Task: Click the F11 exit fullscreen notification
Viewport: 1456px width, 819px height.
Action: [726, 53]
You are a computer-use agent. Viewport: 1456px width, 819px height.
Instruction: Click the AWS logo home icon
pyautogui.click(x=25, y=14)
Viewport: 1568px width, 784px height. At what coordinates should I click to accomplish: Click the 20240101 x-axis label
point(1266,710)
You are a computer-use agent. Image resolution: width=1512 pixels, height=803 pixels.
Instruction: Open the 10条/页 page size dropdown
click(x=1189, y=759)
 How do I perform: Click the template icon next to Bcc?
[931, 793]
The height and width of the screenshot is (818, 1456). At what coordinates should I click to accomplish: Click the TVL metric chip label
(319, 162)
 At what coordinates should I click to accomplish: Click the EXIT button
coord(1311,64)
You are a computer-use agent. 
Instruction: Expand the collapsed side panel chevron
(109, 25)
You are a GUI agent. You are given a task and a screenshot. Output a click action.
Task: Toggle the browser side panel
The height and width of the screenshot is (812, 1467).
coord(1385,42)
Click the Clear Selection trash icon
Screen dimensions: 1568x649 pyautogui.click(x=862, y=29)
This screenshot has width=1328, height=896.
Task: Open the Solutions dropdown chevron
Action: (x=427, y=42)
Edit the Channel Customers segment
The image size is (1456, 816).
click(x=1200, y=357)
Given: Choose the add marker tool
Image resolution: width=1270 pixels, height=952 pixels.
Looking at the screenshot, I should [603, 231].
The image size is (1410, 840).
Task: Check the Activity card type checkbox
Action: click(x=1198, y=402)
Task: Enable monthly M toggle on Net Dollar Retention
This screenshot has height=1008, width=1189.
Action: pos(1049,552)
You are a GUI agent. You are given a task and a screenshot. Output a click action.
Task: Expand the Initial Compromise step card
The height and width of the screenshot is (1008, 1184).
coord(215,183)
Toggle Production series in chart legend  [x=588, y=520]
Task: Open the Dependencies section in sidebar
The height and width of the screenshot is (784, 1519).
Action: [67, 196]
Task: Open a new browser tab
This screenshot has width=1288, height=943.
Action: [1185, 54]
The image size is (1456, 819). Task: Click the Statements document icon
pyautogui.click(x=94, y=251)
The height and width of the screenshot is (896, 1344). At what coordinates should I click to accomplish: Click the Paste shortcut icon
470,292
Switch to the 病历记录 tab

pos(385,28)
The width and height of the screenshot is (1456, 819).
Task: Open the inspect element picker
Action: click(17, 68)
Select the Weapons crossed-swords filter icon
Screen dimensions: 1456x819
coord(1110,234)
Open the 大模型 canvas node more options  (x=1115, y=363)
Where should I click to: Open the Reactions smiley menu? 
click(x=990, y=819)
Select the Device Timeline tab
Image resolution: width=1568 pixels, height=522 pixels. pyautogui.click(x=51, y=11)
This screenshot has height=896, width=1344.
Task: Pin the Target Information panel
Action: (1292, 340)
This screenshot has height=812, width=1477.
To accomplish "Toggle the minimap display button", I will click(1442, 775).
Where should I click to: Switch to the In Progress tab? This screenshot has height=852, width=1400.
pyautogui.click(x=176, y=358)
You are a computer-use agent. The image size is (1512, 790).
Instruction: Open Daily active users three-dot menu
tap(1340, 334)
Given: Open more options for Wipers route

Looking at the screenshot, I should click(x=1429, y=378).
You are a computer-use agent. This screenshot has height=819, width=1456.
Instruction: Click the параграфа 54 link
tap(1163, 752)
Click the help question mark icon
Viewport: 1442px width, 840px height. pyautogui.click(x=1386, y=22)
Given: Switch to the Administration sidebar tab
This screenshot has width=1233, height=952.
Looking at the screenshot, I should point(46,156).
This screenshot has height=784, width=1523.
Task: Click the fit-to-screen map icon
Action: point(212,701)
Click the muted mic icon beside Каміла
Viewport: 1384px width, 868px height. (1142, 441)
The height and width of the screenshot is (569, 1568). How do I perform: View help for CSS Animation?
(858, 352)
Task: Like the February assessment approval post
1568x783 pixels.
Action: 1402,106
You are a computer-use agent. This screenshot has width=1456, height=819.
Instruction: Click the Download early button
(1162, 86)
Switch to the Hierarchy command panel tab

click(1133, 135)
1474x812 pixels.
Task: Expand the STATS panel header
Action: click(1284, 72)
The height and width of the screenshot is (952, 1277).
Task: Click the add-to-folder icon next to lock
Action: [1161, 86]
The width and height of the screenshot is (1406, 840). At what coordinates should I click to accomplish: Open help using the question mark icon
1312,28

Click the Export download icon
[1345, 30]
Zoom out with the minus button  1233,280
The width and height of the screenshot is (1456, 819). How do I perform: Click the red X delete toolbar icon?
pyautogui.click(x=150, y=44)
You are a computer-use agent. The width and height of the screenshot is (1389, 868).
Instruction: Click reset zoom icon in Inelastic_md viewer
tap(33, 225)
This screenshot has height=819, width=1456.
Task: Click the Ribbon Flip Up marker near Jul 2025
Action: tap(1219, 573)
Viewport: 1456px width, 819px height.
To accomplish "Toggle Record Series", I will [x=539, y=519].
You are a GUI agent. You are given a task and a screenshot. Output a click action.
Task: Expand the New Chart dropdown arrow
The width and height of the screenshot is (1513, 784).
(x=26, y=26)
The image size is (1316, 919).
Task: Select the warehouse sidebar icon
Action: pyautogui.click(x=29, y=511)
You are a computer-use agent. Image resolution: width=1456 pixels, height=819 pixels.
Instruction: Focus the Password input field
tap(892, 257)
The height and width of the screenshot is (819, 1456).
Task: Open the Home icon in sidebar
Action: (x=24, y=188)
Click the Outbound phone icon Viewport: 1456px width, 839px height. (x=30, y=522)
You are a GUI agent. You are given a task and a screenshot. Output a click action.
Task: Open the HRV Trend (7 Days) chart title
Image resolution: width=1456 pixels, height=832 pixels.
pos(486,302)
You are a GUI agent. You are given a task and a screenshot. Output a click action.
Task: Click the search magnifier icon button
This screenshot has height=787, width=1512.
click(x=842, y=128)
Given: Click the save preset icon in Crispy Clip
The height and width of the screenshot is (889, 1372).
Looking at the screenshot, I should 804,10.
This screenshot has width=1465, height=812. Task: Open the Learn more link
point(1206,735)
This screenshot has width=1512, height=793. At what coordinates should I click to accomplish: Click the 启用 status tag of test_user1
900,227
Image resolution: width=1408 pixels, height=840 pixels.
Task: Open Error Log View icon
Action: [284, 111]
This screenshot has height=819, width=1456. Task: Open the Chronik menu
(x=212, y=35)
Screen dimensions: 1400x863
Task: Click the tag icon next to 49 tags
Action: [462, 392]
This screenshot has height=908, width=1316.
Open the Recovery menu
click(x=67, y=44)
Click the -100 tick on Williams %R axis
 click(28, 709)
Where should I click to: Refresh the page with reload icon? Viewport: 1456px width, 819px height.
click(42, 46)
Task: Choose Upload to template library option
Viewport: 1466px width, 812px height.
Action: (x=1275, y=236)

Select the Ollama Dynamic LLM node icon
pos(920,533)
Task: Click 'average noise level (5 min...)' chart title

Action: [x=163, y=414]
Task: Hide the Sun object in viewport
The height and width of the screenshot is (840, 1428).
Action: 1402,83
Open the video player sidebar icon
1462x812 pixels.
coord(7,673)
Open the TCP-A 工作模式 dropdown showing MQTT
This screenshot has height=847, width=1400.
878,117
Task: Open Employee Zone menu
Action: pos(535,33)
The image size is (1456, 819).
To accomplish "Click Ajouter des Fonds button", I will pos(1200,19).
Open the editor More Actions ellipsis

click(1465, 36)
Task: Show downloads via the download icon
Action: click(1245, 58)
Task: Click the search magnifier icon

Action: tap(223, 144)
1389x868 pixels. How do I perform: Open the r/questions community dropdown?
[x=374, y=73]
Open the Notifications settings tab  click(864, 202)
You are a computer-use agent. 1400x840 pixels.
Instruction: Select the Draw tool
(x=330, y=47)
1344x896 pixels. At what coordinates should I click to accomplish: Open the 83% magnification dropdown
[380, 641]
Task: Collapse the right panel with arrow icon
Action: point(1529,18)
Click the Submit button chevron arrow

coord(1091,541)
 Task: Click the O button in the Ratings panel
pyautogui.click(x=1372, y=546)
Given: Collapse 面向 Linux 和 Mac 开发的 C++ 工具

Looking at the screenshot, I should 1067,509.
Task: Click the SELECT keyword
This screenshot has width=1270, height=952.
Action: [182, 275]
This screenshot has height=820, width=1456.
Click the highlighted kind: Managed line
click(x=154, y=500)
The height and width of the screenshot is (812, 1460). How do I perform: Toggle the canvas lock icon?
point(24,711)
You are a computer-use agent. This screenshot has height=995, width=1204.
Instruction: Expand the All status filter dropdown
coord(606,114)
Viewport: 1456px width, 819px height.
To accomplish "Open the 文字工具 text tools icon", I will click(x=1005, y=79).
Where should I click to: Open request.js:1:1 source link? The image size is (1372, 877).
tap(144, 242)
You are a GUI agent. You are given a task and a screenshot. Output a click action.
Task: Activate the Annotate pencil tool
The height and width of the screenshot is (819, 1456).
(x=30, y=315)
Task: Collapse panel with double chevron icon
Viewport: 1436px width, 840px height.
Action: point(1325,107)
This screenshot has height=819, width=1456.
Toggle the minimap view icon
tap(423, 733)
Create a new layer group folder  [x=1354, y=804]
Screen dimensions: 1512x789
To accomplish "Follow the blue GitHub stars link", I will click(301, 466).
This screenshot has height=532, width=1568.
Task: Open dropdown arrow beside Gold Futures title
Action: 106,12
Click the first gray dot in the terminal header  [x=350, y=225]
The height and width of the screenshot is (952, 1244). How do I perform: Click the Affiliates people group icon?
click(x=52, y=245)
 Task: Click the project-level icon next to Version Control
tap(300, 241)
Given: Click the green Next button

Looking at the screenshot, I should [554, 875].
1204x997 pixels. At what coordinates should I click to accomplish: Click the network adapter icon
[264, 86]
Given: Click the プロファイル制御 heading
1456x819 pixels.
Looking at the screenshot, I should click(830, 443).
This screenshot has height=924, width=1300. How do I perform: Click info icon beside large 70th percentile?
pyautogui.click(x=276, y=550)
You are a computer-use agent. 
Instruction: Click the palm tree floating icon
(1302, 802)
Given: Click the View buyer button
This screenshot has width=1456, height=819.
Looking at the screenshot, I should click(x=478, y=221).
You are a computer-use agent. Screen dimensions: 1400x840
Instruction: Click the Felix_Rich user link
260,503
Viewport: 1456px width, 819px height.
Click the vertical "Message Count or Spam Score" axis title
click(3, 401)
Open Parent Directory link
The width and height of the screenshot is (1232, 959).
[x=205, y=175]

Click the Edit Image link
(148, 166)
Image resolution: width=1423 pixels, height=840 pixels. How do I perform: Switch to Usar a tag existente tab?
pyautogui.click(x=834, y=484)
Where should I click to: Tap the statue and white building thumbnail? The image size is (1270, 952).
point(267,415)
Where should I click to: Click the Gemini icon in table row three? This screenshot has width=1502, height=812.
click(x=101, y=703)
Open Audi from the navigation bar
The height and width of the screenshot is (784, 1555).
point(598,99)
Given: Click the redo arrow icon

TO DO: Lines above containing "Choose": how many? Reply with the number only.

ANSWER TO THIS TASK: 2